Undaunted by this setback, they continued to play gigs around Glasgow, starting to write their own songs alongside the cover versions they were playing. Having no drummer and with limited musical ability, particularly in Buchanan's guitar playing (he later admitted that "we could play a little, but I was the worst by a long way"), the newly formed Blue Nile adopted an atmospheric, electronic approach primarily out of pragmatism. The band also made the most of their imagination, thrift and mechanical ingenuity. Buchanan recalled, "PJ had bought a tray from a waiter. It was made of zinc and it made a good noise when you hit it. We sampled it and PJ made a pad to trigger it from for £3. It was all very primitive back then — you had to hit it about two seconds before you wanted the sound to appear in the song."

The most commonly told story about the Blue Nile is that in 1983 they were approached by a local hi-fi manufacturer, Linn Products, and asked to produce a song that would showcase the Linn equipment to best effect. Linn was so pleased with the resulting record that it offered the Blue Nile a contract to make a whole album, and set up its own record label specifically to release it.

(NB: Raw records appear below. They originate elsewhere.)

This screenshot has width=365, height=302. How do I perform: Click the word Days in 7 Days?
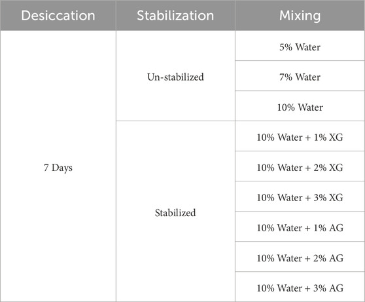pyautogui.click(x=62, y=168)
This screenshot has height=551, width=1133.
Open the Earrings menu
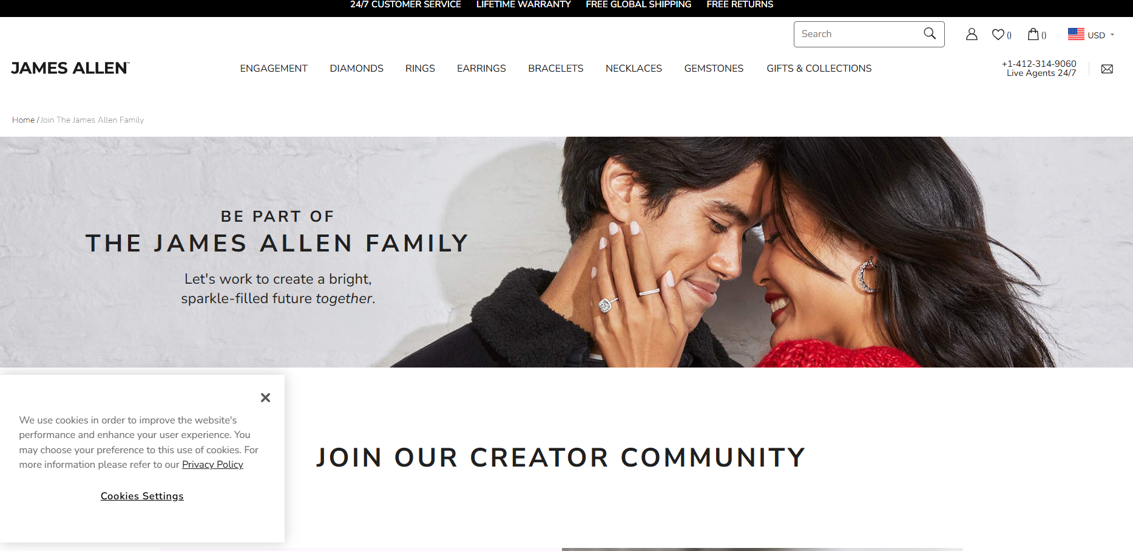point(481,69)
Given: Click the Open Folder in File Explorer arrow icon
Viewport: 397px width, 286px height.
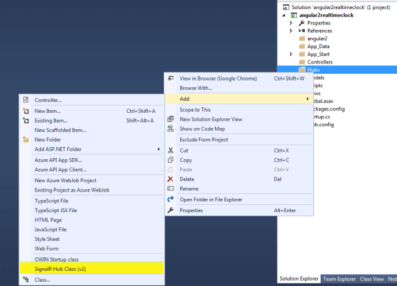Looking at the screenshot, I should tap(170, 199).
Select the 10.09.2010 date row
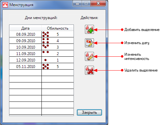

In interviews, both Buchanan and Moore have categorically denied that Linn approached the band to make a record for them, or that the record company influenced the album's sound in any way at all, with Moore saying, "It was a myth that we were a 'hi-fi band signed to a hi-fi company'. We just got lucky that we'd found our way to an excellent engineer who knew the company." The engineer in question was Calum Malcolm, with whom the band had already recorded some demos in his Castlesound studio near Edinburgh. Since Malcolm was a friend of Linn's founder Ivor Tiefenbrun, and had ties with the company, his studio was fitted out with Linn equipment. When Linn representatives visited one day and asked to hear some music to test out their new speakers, Malcolm played them the demo of "Tinseltown in the Rain". Impressed, Linn offered the band a contract with the record label it was in the process of setting up. Despite the fact that the group took nine months to reply to Linn's offer, the contract was eventually signed and its first album, A Walk Across the Rooftops, was released as Linn Records' first album in May 1984.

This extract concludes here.